Professor Sonia Bychkov Green has been named a CALI fellow in Civil Procedure. Green is the first John Marshall professor ever to be named a CALI fellow.
CALI, also known as The Center for Computer Assisted Legal Instruction, is a non-profit consortium of mostly US law schools that conducts applied research and development in the area of computer-mediated legal education. The organization is best known in law schools for CALI Lessons, online interactive tutorials in legal subjects and CALI Excellence for the Future Awards (CALI Awards), given to the highest scorer in a law school course. Nearly every US law school is a member of CALI.
As a fellow, Green will be working with a team of faculty members from around the country to create innovative lessons in Civil Procedure. The fellowship runs through January 2018.
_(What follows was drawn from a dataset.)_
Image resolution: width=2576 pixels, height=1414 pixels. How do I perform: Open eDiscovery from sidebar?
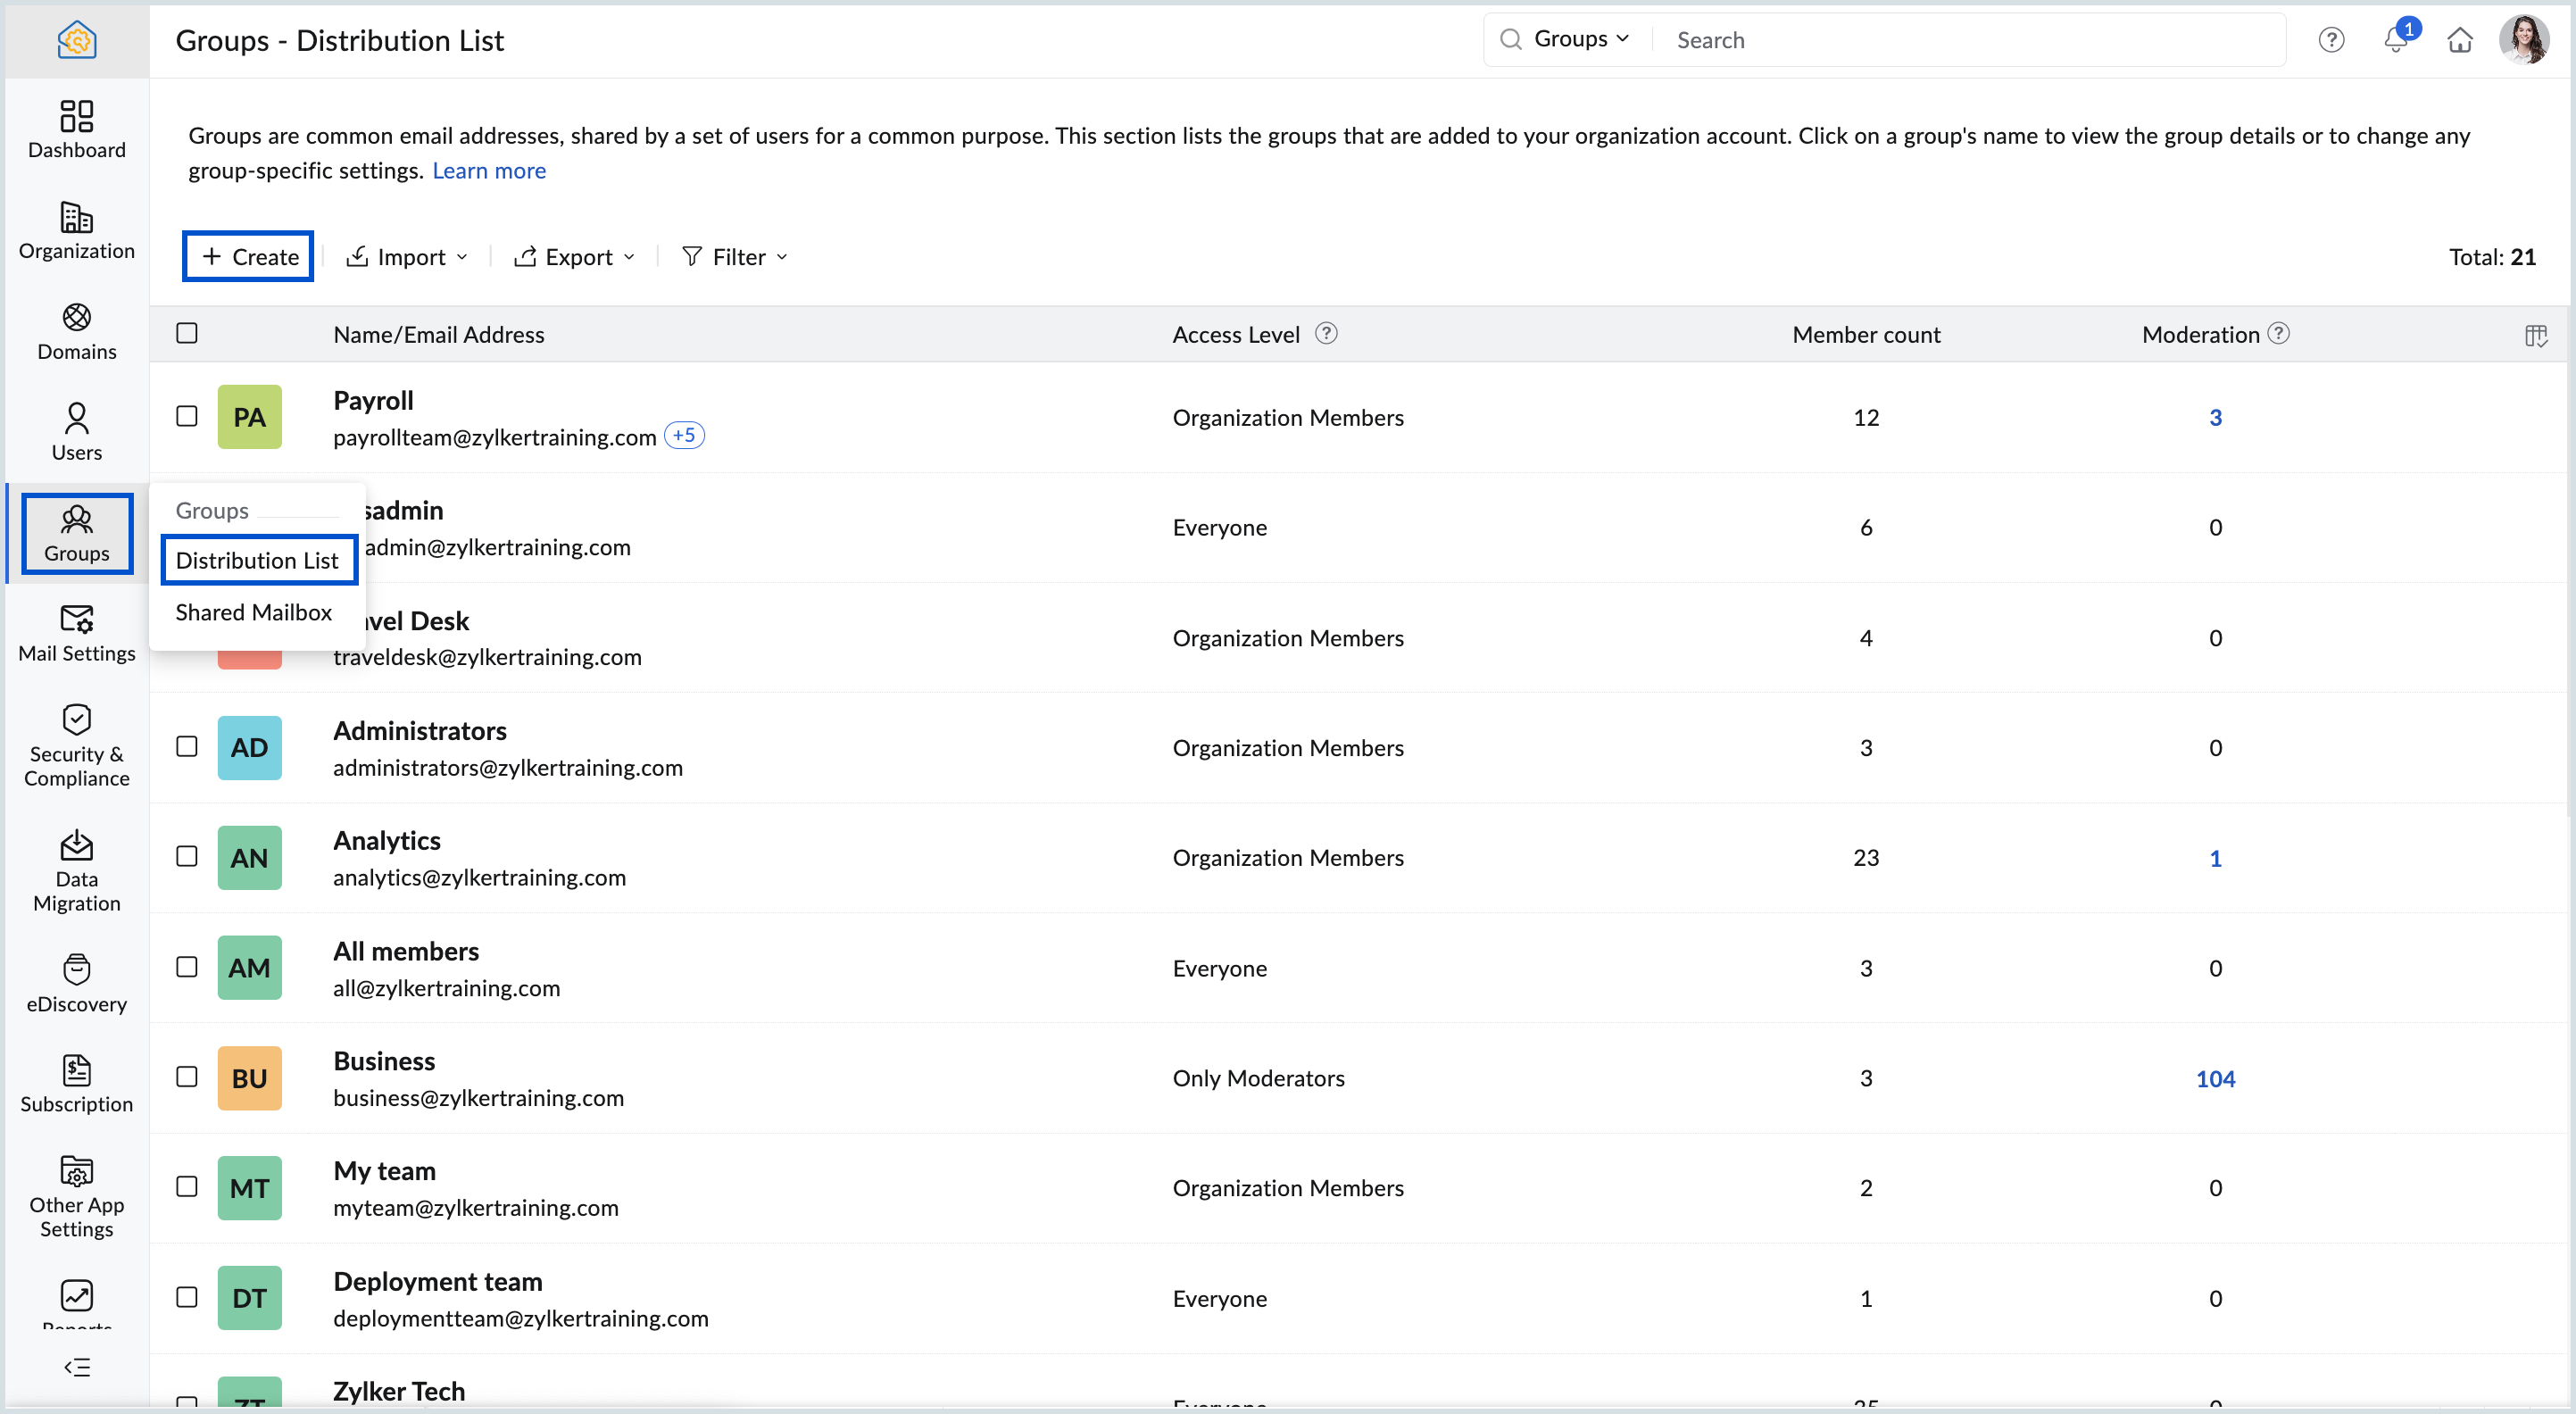(76, 983)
Green received her B.A., M.A. and J.D. from the University of Chicago. While at the University of Chicago Law School, she was awarded a Ford Foundation Scholarship to study at the Hague Academy of International Law. Green practiced in insurance and commercial litigation with McCullough, Campbell & Lane, and Bates Meckler Bulger & Tilson. Before joining the John Marshall faculty, she was Assistant Professor of Legal Research and Writing at IIT/Chicago-Kent College of Law and she has taught legal writing as an adjunct instructor at Loyola University Chicago School of Law. Green teaches Lawyering Skills, Conflicts of Law, Civil Procedure and International Law. She also teaches in the SCALES program and created a seminar called Assisted Reproductive Technologies and the Law.